First Woodland. Poletti’s film shows a strong ability in visual construction, both in a purely aesthetic sense and in congruence with the flow of narrative. At odds with the accomplished direction, I found the premise far less worthy than another of Poletti’s screenplays, Charlie Says, directed by Lewis Arnold and starring Conner Chapman (Clio Barnard’s The Selfish Giant). Poletti’s writing in Charlie Says resonates with a childish urge for acceptance and the mutation of a simple lie into something destructive. Woodland, an abuse victim’s detached reconstruction of her experience and imagined revenge – Andrea Arnold’s Red Road shown in the flash of a daydream – is far less thought provoking despite its intentions.
Bailey Boyd’s winning short, The Trip, tracks the ordeal of a young vietnamese boy. Arriving in the UK from Vietnam, he never sees the sky before he is put to work in a windowless neon jungle. To his captors, Hung’s continued existence is purely functional, his life less valuable than the marijuana plants he tends. Bailey Boyds drip feeding of the passing of time and Hung’s mental degradation is delicate but impactful, and the film skirts but does not meet with overly an stylised approach. If the film’s tone is set by Bailey Boyd’s direction, it is her editing that controls the pace and the feel of the short. I heard before the screening that Bailey Boyd had taken Underwire’s editing award in 2012, and her credentials were in evidence again.

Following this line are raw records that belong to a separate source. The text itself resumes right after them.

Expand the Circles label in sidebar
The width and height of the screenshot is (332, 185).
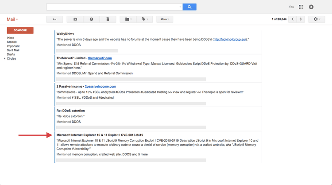pyautogui.click(x=5, y=58)
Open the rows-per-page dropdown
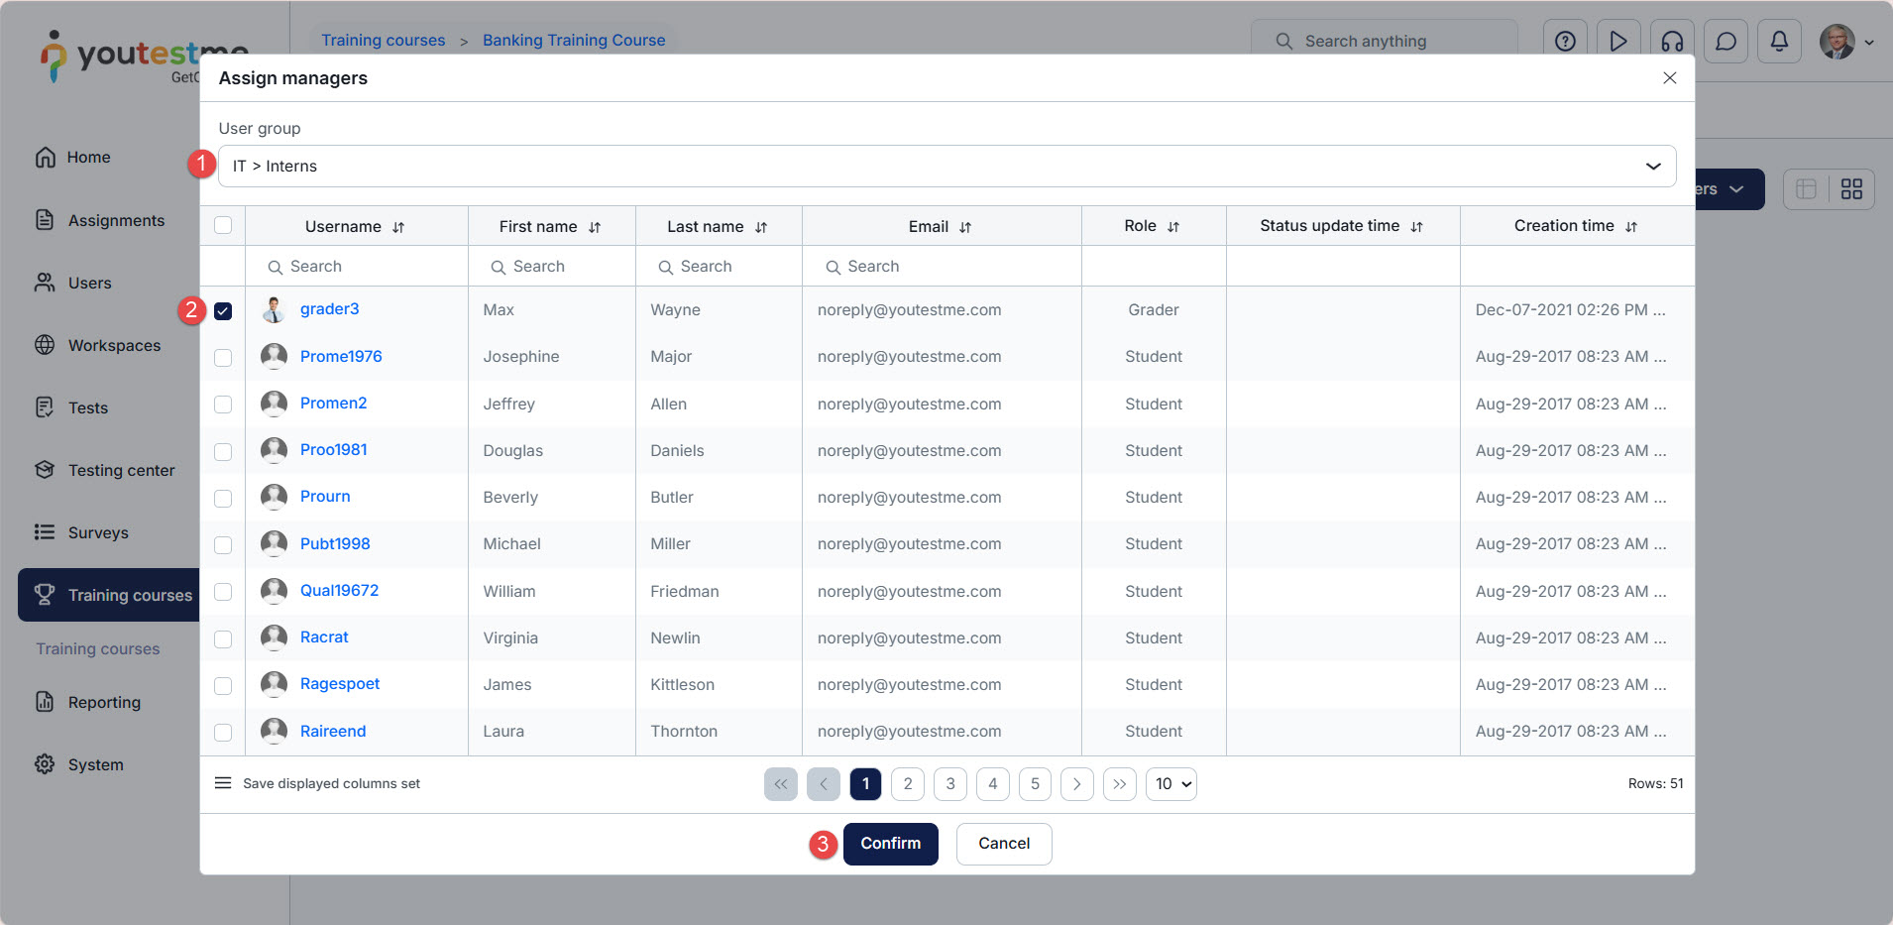 (1170, 784)
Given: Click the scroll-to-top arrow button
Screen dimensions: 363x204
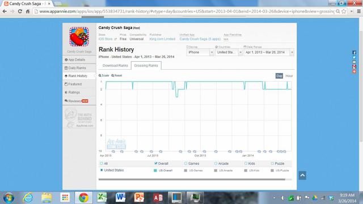Looking at the screenshot, I should pyautogui.click(x=302, y=175).
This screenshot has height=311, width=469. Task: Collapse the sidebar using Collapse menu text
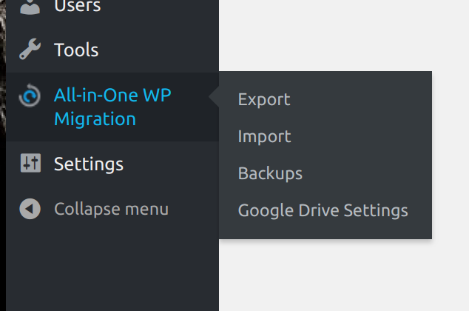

Writing in terms of pure film-going enjoyment, Physics stole the screening for me, a well rounded and emotive short by Claire Oakley, featuring a small girl with a baseball bat for all the right reasons. When a film can force us to forget about our relentless assessment of its elements for fifteen minutes and simply consume, you know it’s worthwhile. It’s a film where a weight of sadness is not thrust upon us, but floated alongside stolid optimism and the simplest love, such that it’s not love and loss and happiness we are exploring, just human life. The protagonist Rona’s energy is pitched against a lulling indifference in the landscape and the people, overshadowed by the portentous, hulking power station. Rona’s mother has succumbed to either the noxious monolith or the general malaise blighting the town. But the boon of childhood, the ability to snatch at glints of life in a sepia wasteland, and nurture them, is Rona’s weapon – alongside her baseball bat and gasmask of course.
At first I was unsure if Dog Boy was working up to some oddball Garth Marenghi style comedy, but the short left no doubt about its sincerity by the final act. Trevor is on the tail of a dangerous German Shepherd, desperate to clear the name of another (falsely accused) German Shepherd but why does this mean so much to him (and why should we keep watching while he looks for it)? Because the ordeal forces Trevor to confront a tormented childhood, the memory of which manifests itself as both his catalyst and his frailty.
The other women shortlisted for the award were Carla Mackinnon, Amy Wolfe and Natasha Tonkin. Mackinnon’s Devil in the Room has to be seen to be believed, but defies any conventions of style or direction, and exhibits a wholly original mix of documentary and animation. Conversely Amy Wolfe’s Blue is a timeless tale of self-acceptance and belonging, etched out in vibrant fluid colours – its also narrated by a jordie which really works. Tonkin’s Spin is a joyful minute-long piece of hand drawn animation employing continuously subverted visuals and clever associations to describe a day at the beach.
Mastery of the visual language of film was judged here, and each film justified their inclusion for innovation, style, and control. Of course these films too must be accessed on their writing and technical elements, and it is here where the programme showed a slight lack of depth, and why I think the entire programme did not compete for the award. However the function of a festival like this is primarily to raise the profile of female filmmakers, and exhibiting films of a diversity in form and style is of paramount importance. An essential festival whose films go forth in their own right.